Jak mówił, akcja wyszczepiania społeczeństwa ma ruszyć na przełomie stycznia i lutego.
– Jeżeli wyszczepienie dwoma dawkami oznacza konieczność powtórzenia tego zabiegu 3 do 4 czterech tygodni po pierwszej dawce, to można przyjąć, przy takim tempie, że będziemy szczepili milion osób miesięcznie, co wydaje się też optymistycznym na początku założeniem, że pewnie gdzieś w okolicach wakacji będziemy mieli coraz bardziej komfortową sytuację – stwierdził minister zdrowia.
Zastrzegł przy tym, iż tempo wyszczepiania będzie zależało m.in. od tego, ile osób i jak szybko będzie zgłaszać się na te zabiegi.
– Myślę, że sytuacja powinna w okolicach wakacji się na tyle uspokoić, że będziemy po prostu mogli zacząć normalnie funkcjonować – powtórzył Niedzielski.
Prof. Horban zwrócił natomiast uwagę, że szczepionka na SARS-CoV-2 będzie działać wtedy, kiedy zostanie zaszczepiona większość społeczeństwa.
– Na początku chcemy ochronić grupy, które są najbardziej narażone na śmierć, ponieważ trzeba jasno powiedzieć, że w tym przypadku szczepienie jest środkiem medycznym mającym na celu zapobieżenie śmierci – zaznaczył ekspert.
Przypomniał, że 25 proc. osób w wieku powyżej 80 lat umiera.

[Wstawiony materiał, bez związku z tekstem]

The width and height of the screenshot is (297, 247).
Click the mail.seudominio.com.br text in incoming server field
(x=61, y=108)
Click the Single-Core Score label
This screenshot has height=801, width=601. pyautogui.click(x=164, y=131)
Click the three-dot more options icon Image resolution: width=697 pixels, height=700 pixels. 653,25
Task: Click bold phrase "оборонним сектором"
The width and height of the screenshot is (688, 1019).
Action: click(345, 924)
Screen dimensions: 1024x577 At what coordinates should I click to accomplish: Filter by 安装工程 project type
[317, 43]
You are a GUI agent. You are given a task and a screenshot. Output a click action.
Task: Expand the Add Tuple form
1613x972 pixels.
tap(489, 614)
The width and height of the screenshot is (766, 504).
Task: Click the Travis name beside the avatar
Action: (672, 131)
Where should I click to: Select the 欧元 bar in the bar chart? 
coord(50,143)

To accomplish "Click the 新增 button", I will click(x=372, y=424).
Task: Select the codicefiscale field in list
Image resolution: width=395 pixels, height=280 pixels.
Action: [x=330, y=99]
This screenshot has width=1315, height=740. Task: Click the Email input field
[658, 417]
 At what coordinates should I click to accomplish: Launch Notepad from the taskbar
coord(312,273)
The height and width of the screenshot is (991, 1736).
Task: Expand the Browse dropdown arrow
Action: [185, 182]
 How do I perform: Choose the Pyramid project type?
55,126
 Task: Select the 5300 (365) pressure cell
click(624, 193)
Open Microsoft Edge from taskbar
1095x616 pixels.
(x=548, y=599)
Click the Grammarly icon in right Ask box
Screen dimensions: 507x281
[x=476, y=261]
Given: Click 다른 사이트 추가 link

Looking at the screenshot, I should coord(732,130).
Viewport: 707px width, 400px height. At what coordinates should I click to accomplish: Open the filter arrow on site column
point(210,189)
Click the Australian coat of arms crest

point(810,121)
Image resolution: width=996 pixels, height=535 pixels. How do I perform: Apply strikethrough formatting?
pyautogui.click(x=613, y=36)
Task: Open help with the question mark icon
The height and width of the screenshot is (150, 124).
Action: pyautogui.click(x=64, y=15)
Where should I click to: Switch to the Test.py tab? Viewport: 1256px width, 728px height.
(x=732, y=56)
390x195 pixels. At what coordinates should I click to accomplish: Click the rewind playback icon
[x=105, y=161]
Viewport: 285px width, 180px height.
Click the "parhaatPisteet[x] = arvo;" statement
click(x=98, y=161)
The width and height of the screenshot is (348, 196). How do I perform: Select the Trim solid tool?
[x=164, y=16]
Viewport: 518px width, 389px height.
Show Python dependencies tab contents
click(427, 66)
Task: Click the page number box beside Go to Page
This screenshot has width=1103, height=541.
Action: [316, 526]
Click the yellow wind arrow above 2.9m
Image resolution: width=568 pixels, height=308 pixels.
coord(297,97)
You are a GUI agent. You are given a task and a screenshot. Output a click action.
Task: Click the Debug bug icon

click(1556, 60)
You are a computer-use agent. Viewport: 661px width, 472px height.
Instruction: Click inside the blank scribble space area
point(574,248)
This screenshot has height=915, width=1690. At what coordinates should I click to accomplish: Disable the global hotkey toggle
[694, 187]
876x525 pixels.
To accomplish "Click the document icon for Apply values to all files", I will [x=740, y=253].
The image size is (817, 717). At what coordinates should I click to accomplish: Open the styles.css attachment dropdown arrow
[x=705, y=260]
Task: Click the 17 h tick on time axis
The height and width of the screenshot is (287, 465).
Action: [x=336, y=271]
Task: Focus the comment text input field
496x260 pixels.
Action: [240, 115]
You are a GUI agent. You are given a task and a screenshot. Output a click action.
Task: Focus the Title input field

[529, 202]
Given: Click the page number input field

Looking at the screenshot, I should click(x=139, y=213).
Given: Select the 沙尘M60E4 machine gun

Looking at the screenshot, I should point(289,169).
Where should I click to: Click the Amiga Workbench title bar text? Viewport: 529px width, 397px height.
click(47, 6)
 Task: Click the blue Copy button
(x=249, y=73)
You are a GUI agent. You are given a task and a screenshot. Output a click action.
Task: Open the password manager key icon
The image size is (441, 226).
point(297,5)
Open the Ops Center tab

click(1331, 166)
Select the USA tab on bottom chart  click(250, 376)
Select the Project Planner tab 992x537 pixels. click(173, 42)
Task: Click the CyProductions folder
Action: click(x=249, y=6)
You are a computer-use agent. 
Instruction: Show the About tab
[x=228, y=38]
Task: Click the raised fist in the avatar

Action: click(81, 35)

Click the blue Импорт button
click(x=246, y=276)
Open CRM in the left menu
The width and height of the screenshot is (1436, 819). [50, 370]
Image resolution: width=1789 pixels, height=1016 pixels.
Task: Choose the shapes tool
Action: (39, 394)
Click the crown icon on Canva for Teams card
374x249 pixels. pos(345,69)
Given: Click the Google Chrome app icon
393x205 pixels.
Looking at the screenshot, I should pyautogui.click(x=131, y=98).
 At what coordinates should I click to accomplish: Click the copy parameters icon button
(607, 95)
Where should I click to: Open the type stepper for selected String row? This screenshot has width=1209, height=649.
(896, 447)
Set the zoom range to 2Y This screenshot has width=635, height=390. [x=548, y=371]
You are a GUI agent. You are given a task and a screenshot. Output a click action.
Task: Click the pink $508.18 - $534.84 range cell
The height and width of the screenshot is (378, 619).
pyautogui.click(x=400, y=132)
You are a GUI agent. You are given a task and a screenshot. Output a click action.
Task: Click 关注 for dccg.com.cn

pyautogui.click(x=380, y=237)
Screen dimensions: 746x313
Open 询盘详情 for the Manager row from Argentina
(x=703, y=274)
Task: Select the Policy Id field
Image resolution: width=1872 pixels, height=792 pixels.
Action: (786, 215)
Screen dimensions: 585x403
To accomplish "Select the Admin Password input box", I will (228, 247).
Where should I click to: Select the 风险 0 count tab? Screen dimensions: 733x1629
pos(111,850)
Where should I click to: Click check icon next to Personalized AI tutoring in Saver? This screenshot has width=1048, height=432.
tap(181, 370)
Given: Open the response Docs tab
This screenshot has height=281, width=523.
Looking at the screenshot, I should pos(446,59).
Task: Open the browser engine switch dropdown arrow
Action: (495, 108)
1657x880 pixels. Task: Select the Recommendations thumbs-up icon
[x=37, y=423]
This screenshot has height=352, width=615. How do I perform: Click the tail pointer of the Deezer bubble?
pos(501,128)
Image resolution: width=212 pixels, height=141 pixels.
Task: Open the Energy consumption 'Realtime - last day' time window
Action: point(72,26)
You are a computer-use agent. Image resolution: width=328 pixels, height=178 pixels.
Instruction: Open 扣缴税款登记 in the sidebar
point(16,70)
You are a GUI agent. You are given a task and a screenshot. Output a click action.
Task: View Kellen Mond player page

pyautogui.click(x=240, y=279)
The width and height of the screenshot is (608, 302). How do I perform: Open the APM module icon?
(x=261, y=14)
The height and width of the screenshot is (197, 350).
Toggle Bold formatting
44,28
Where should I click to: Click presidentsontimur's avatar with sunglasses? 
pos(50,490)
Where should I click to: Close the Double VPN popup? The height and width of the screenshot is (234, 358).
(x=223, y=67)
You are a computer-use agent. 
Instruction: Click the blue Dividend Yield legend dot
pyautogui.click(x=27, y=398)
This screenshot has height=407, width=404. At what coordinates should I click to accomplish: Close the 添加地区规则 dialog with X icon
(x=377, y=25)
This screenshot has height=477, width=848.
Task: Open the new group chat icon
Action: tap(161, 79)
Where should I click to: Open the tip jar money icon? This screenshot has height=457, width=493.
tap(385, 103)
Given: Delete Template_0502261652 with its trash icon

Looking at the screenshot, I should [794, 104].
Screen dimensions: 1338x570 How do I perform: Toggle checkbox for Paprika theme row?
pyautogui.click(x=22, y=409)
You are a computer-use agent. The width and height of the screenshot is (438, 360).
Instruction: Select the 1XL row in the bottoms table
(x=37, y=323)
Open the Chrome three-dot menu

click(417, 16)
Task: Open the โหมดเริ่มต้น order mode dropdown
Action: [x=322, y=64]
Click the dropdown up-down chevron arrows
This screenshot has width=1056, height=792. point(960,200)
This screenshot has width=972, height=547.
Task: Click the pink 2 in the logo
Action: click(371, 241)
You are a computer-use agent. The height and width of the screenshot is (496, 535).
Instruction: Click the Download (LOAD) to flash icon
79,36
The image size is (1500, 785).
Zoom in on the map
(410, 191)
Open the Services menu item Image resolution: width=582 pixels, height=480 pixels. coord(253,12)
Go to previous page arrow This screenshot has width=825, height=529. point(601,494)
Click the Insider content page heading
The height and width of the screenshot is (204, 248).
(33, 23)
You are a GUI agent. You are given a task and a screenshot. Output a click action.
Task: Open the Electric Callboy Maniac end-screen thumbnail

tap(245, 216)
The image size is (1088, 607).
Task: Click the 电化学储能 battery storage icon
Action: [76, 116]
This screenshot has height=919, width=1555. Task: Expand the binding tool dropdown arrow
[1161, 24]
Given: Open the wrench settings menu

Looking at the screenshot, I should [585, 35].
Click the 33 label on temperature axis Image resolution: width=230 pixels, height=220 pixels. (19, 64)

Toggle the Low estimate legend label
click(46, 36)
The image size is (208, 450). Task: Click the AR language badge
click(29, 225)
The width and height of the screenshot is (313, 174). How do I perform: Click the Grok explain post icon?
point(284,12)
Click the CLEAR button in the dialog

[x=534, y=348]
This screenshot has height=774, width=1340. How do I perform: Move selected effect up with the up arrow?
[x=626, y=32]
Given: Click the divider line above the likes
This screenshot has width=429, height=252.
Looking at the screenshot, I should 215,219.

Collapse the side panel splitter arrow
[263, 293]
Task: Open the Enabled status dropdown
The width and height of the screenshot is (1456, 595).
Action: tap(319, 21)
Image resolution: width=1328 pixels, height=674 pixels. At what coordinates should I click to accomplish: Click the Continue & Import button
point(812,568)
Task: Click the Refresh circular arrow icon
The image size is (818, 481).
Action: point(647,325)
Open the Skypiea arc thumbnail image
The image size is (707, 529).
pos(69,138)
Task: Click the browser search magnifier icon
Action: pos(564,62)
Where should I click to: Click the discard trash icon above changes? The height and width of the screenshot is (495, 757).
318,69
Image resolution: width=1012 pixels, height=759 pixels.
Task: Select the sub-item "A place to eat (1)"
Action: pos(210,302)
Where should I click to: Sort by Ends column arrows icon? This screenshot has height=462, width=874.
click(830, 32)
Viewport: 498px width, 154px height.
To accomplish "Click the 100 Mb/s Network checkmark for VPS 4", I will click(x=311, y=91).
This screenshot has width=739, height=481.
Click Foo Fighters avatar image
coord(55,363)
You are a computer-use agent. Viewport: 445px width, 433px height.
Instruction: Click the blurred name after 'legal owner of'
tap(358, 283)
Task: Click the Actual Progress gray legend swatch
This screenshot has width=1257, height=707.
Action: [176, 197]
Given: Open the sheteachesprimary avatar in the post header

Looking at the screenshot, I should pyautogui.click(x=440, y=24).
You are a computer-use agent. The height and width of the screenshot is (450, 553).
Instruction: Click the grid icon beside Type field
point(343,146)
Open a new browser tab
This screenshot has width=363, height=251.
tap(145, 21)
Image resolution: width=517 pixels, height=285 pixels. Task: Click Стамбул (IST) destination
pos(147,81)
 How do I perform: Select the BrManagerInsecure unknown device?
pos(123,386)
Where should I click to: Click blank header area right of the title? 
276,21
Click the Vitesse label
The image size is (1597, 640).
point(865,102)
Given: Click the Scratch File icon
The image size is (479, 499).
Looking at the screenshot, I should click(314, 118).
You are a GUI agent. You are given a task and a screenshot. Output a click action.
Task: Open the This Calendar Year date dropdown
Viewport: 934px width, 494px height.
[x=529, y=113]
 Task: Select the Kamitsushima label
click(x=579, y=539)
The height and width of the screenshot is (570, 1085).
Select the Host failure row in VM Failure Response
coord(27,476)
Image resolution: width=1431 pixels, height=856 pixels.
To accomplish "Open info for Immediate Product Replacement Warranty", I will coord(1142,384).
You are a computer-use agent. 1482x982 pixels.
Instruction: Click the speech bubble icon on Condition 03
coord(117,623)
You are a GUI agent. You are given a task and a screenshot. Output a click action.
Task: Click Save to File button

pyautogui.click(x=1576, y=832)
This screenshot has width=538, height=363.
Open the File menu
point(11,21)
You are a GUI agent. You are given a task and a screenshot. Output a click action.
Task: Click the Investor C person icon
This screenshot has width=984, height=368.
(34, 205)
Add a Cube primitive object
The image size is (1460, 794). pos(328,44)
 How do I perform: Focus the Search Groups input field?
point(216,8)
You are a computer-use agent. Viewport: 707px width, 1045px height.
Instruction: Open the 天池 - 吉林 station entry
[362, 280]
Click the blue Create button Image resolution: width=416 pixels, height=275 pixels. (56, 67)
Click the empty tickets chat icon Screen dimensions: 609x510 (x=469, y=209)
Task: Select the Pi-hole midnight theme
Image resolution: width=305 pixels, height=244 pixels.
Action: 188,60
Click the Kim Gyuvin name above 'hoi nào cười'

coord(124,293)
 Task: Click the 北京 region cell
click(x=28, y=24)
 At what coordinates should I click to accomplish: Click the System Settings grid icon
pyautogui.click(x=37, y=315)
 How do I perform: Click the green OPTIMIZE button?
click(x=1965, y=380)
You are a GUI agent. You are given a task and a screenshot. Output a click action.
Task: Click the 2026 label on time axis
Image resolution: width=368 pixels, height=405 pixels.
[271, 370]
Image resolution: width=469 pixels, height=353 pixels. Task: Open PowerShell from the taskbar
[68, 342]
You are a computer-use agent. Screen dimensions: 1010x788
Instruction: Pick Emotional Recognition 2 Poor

– Jeżeli zostaną zaszczepione skutecznie, a większość tych osób zostanie zaszczepiona skutecznie, w tym momencie unikniemy zgonów. Im młodsi ludzie będą szczepieni, tym tych zgonów będzie mniej, ponieważ większe ryzyko zgonów zawsze dotyczy ludzi bardziej chorych i starszych – powiedział Horban.
Według niego, ludzie młodzi będą szczepieni w drugiej kolejności, ponieważ – jak tłumaczył – chodzi o uzyskanie odporności i zahamowanie transmisji wirusa.
– My nie wyeliminujemy w ten sposób zupełnie wirusa ze środowiska – jesteśmy w stanie tylko znacznie zmniejszyć transmisję tego wirusa i spowodować, że będzie chorowała bardzo niewielka liczba osób i bardzo niewielka liczba osób będzie umierała – wyjaśnił profesor.